How does multiple target Ridge Regression work in scikit learn?

Question

I am struggling to understand the following:

Scikit-learn offers a multiple output version for Ridge Regression, simply by handing over a 2D array [n_samples, n_targets], but how is it implemented?

http://scikit-learn.org/stable/modules/generated/sklearn.linear_model.Ridge.html

Is it correct to assume that each regression for each target is independent? Under these circumstances, how can I adapt this to use individual alpha regularization parameters for each regression? If I use GridSeachCV, I would have to hand over a matrix of possible regularization parameters, or how would that work?

Thanks in advance - I have been searching for hours but could not find anything on this topic.

From the documentation, its written that it has inbuilt support. So maybe they are not independent, (maybe independent for some solvers but not all).

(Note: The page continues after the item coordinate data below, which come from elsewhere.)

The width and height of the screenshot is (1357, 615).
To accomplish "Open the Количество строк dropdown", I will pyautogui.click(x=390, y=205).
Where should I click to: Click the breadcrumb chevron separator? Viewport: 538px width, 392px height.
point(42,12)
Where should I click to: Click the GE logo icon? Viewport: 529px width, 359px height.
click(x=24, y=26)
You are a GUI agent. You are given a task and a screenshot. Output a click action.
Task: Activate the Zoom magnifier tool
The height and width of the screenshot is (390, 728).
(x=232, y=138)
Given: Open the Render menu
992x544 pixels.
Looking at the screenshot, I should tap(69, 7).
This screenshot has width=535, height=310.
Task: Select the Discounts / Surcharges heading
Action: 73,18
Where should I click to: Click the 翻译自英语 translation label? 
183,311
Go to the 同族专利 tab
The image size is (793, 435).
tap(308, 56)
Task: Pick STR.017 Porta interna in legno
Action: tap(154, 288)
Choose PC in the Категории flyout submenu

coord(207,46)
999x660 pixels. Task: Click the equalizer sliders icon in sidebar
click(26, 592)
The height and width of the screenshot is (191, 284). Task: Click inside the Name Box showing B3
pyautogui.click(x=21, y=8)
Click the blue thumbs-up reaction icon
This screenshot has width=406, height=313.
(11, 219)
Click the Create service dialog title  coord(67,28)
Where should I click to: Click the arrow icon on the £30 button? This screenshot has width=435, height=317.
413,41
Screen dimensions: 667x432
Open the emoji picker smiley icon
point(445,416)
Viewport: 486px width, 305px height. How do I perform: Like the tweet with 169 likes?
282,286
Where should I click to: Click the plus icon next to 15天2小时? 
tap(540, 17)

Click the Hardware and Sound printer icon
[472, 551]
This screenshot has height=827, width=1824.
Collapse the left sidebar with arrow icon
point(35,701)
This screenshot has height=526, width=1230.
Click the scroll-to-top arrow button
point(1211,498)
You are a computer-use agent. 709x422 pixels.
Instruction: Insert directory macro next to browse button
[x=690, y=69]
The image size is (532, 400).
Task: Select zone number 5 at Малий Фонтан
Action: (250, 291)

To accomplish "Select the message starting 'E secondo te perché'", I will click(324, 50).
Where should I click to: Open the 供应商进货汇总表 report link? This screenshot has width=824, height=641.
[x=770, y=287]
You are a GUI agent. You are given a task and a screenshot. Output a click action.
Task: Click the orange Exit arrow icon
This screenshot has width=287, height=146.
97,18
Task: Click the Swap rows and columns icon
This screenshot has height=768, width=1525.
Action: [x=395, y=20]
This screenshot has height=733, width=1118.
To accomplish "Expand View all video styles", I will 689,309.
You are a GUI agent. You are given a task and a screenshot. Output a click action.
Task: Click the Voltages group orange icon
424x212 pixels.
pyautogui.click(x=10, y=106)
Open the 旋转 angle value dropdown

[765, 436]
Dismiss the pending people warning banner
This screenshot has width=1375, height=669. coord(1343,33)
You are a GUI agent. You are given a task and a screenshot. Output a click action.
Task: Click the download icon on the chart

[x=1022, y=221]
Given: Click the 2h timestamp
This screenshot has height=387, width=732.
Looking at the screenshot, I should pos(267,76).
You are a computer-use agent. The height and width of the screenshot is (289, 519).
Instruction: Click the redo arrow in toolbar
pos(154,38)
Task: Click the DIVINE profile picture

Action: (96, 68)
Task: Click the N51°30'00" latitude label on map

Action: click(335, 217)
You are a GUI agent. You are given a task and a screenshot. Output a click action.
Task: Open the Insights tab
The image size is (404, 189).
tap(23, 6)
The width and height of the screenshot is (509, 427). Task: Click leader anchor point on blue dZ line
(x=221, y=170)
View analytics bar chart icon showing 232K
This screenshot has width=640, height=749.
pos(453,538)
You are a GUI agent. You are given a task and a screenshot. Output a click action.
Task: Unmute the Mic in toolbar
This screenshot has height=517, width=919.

You should ask this on the scikit-learn mailing list of github. — Vivek Kumar
Thanks, I have subscribed to the list and emailed them. If anyone knows what is going on any additional help is highly appreciated! — user2933782

dcneuro dcneuro · Accepted Answer · 2018-08-28T05:35:36

I will give this a shot since I have been looking into this a bit for my own work. I'll breakdown the question to parts so you can only look at the ones that interest you:

Q1: Is the regression for each target (aka output) in multiple output Ridge regression independent?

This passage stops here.